Leichtfertiger Umgang mit Vorschriften?

Auf der anderen Seite wählten viele die progressive Richtung, weil sie sich nicht die Mühe machen wollten, sich mit dem traditionellen Judentum auseinanderzusetzen, glaubt Daniel Neumann: "Es ist halt häufig so, dass die progressive Richtung es sich ein bisschen zu einfach macht bei der Frage 'Auf welche Füße stellen wir das Judentum heute?', ein bisschen zu bereitwillig Traditionen über Bord wirft, bestimmte Heiligkeitsvorschriften, die für das Judentum elementar sind, im Prinzip fallen lässt. Da stellt sich die Frage: Was macht mich denn eigentlich noch jüdisch?"

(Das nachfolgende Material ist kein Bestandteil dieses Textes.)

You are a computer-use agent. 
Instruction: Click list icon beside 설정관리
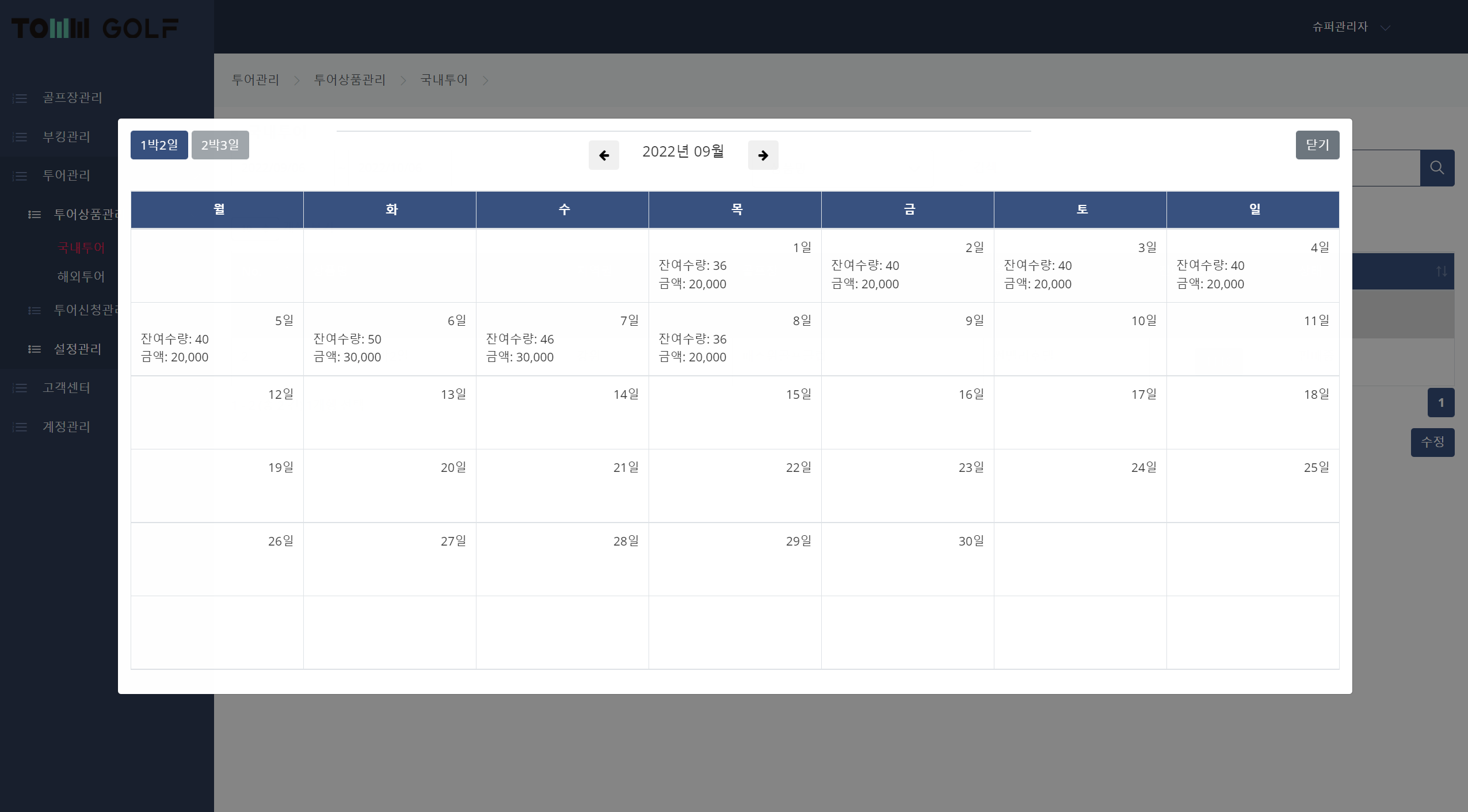click(35, 349)
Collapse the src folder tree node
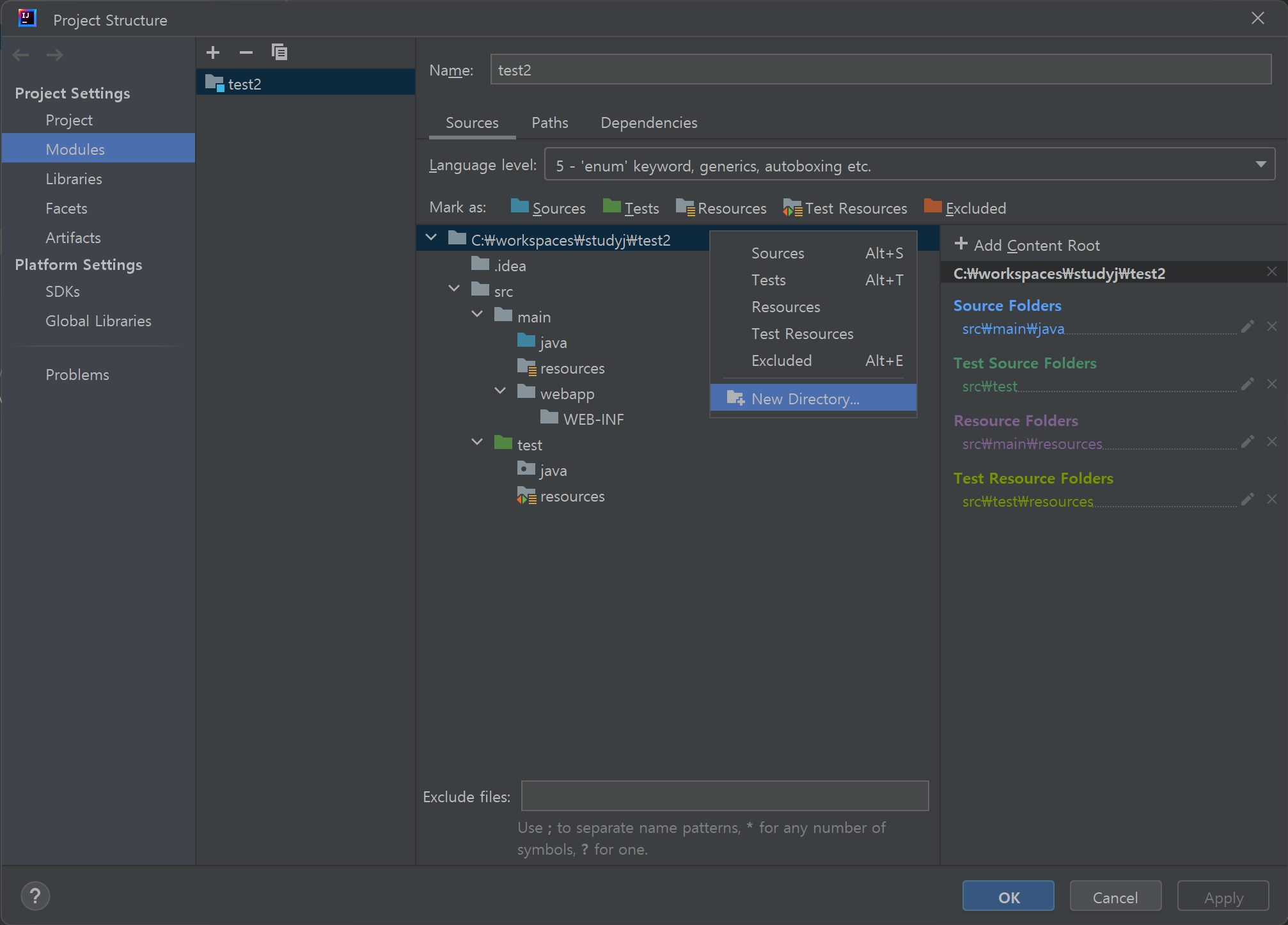This screenshot has width=1288, height=925. click(x=454, y=289)
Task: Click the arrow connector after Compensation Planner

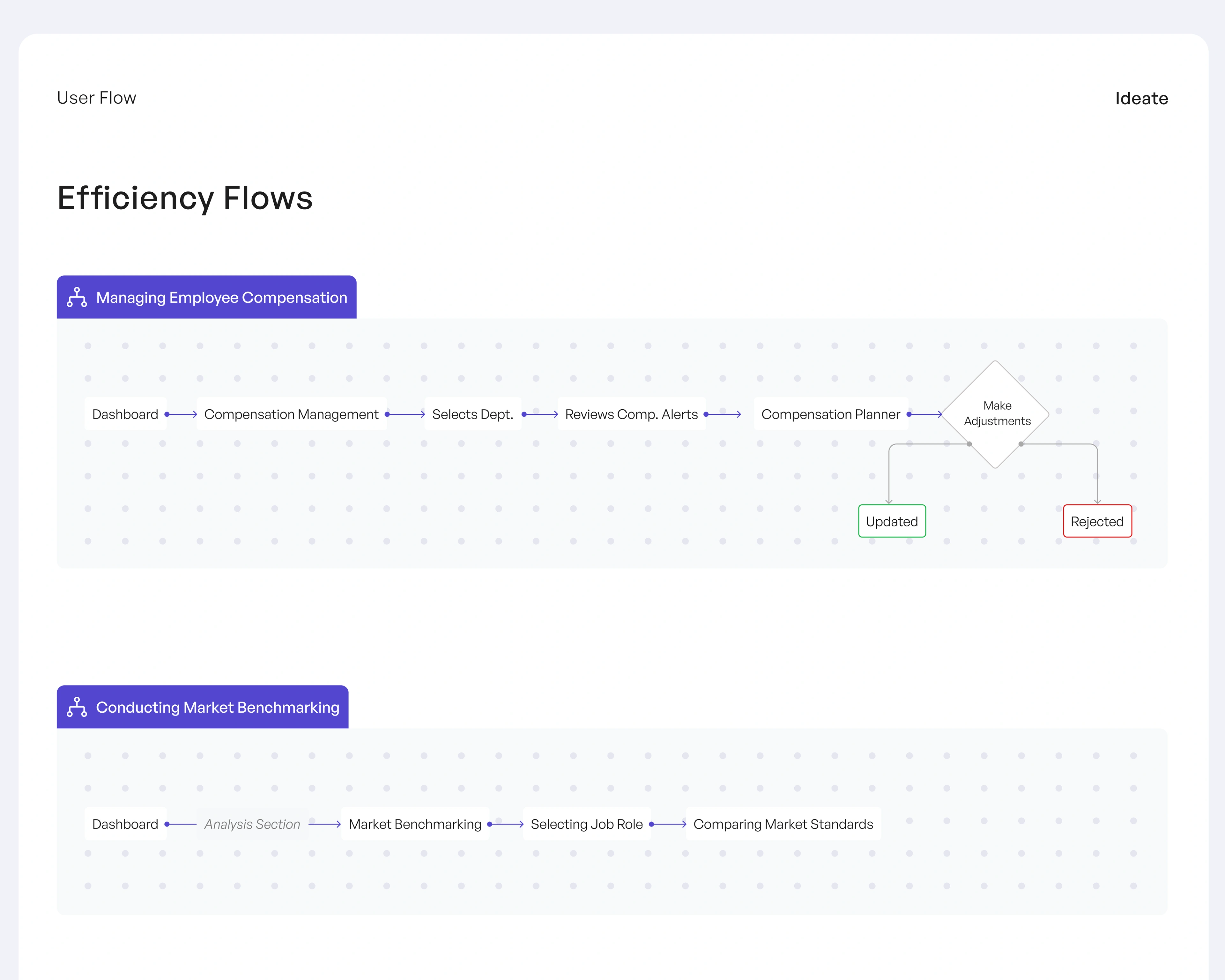Action: pos(925,414)
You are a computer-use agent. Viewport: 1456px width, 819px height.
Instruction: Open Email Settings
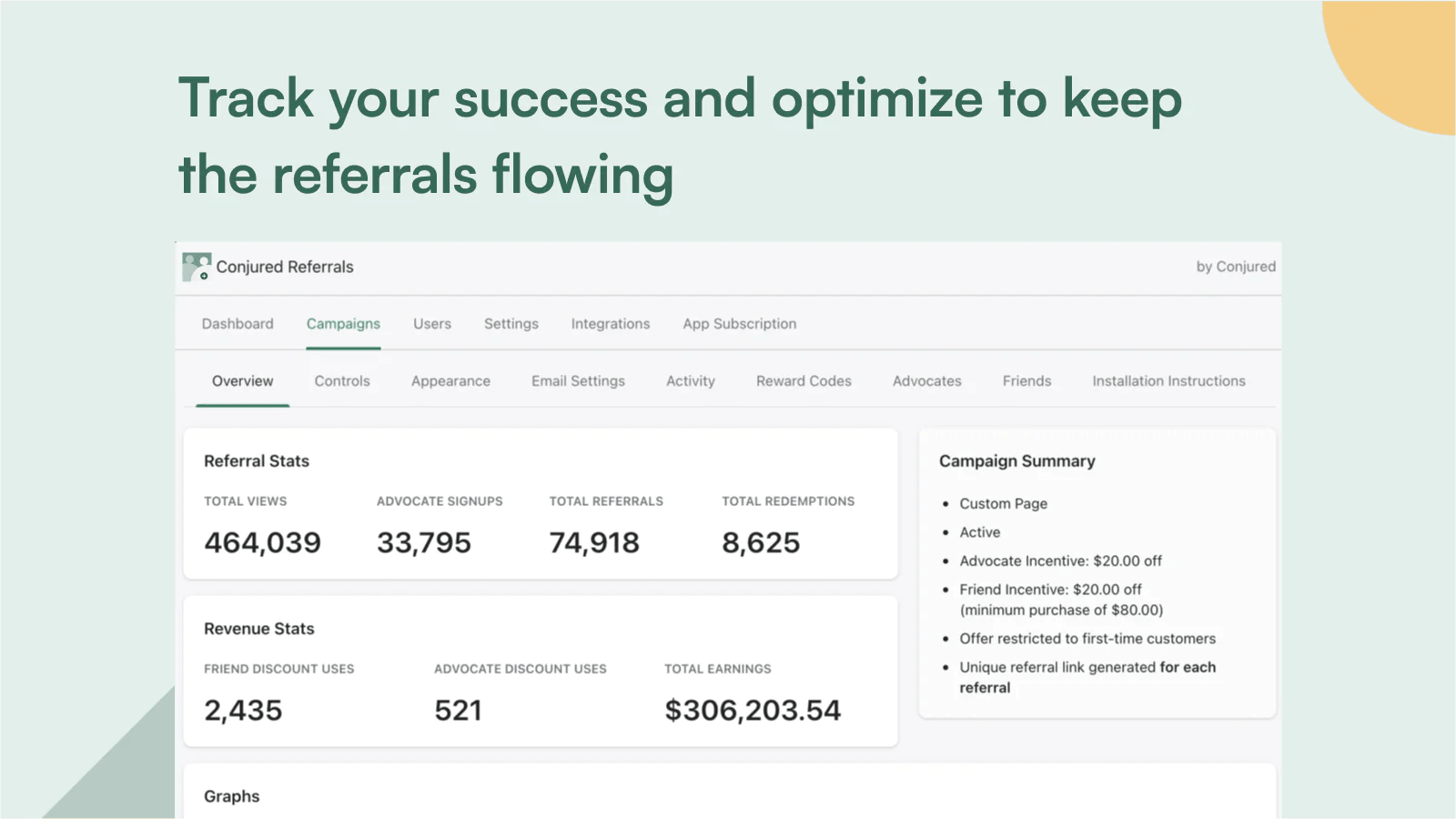578,381
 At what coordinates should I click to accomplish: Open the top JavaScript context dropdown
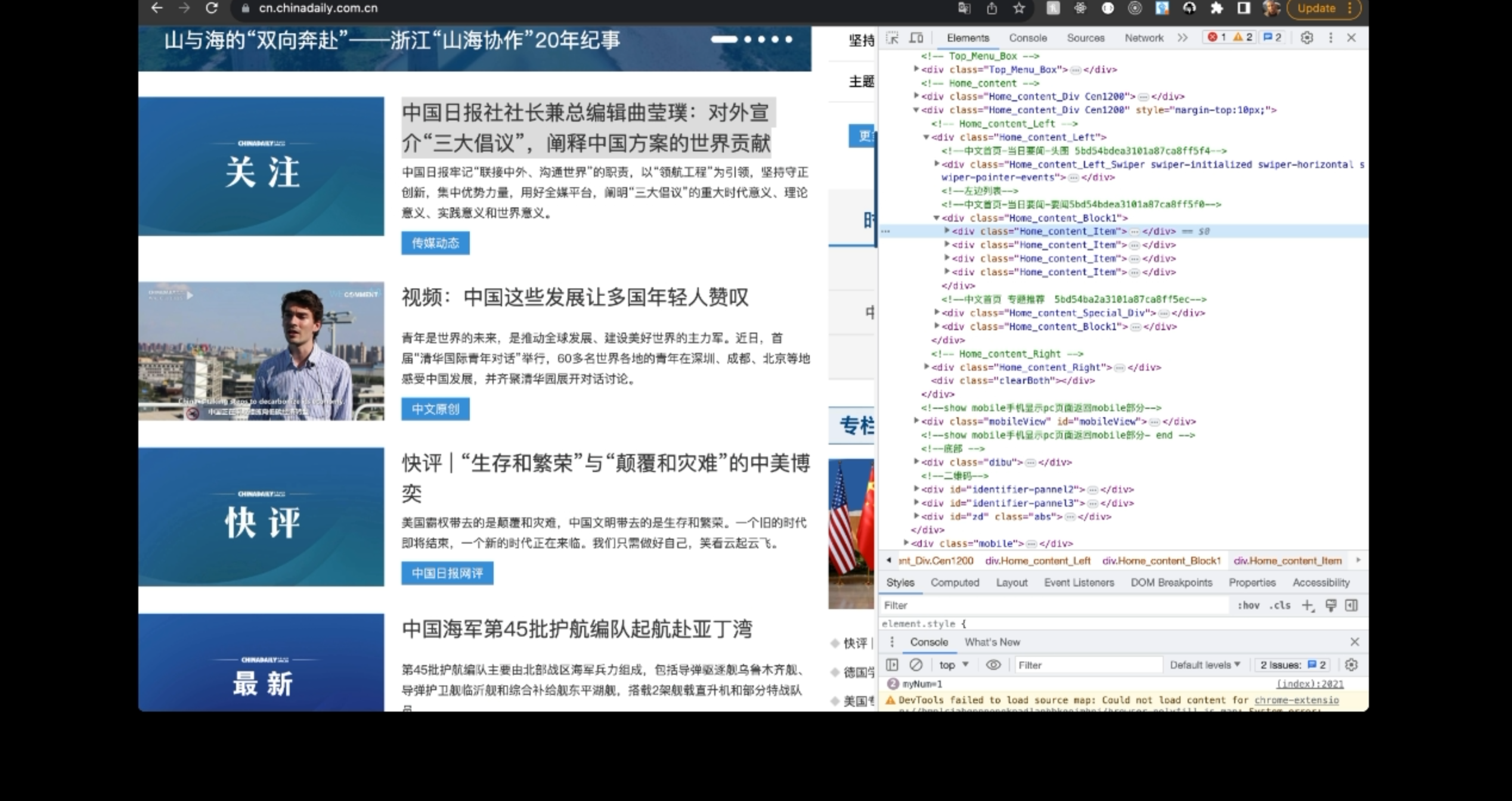click(x=953, y=665)
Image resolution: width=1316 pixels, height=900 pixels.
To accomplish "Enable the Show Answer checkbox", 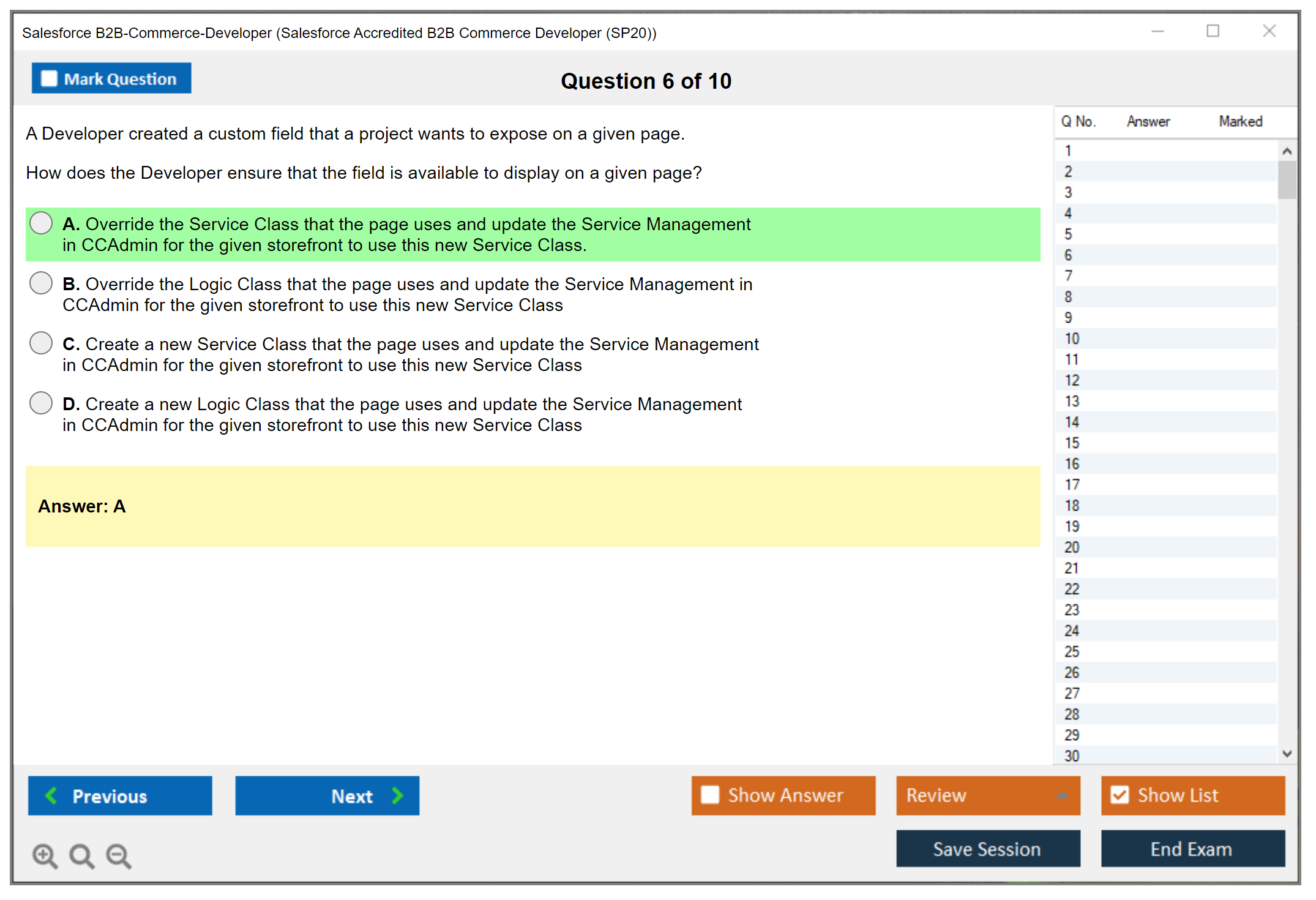I will 710,795.
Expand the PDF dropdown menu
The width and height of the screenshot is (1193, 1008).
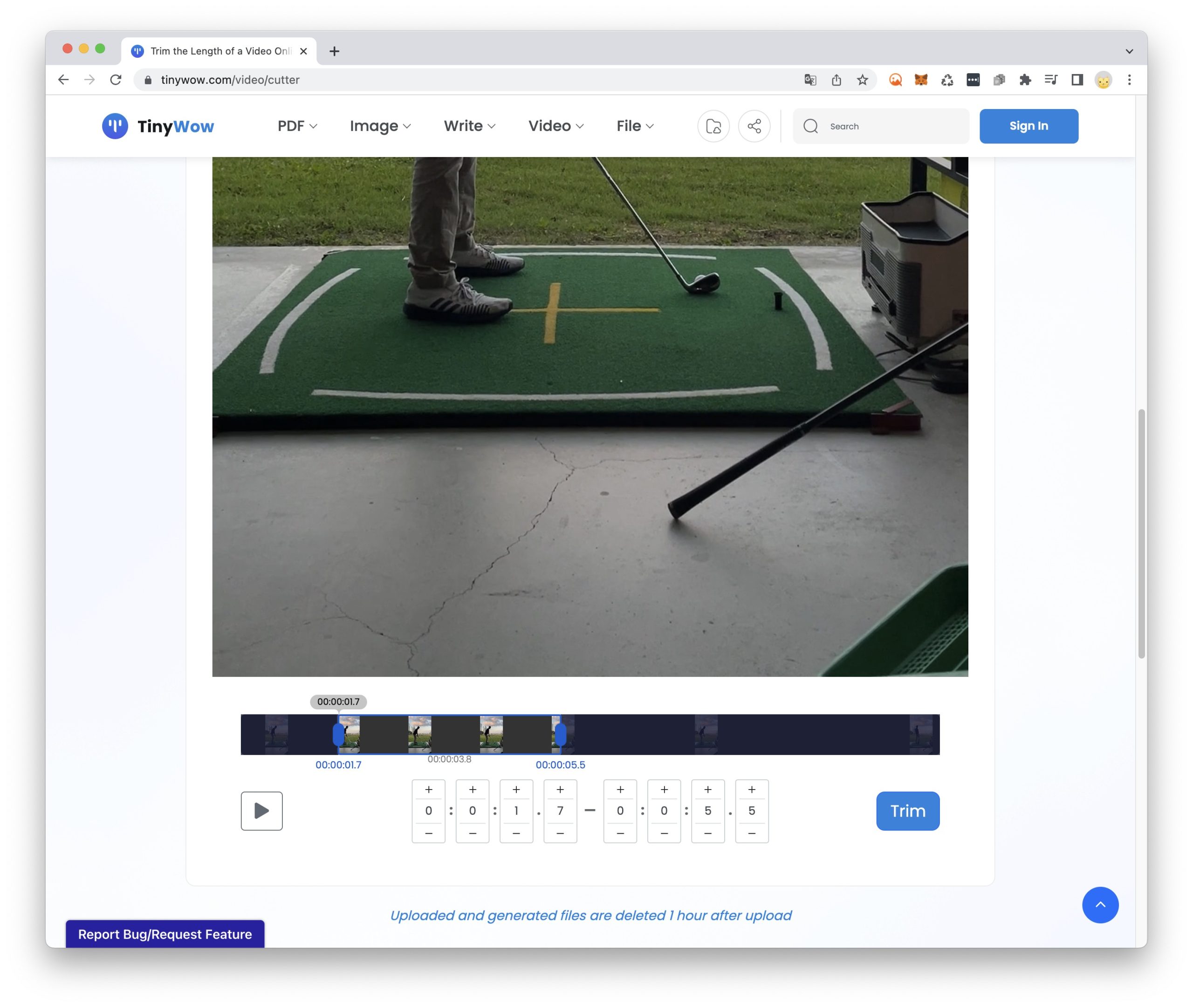297,126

Allein durch seine Konzepte von Ethik und Moral könne sich das Judentum nicht abheben, meint Neumann. Die gebe es in anderen Religionen auch. Er spart allerdings auch nicht mit Kritik an der Orthodoxie: Als Reaktion auf das Erstarken der Progressiven halte sie besonders stark an den ursprünglichen Traditionen fest. Die Folgesei zum Teil ein religiöser Überbietungswettbewerb, bedauert der Darmstädter Gemeinde-Vorsitzende. Er dient wohl weder der Tradition noch der Reform.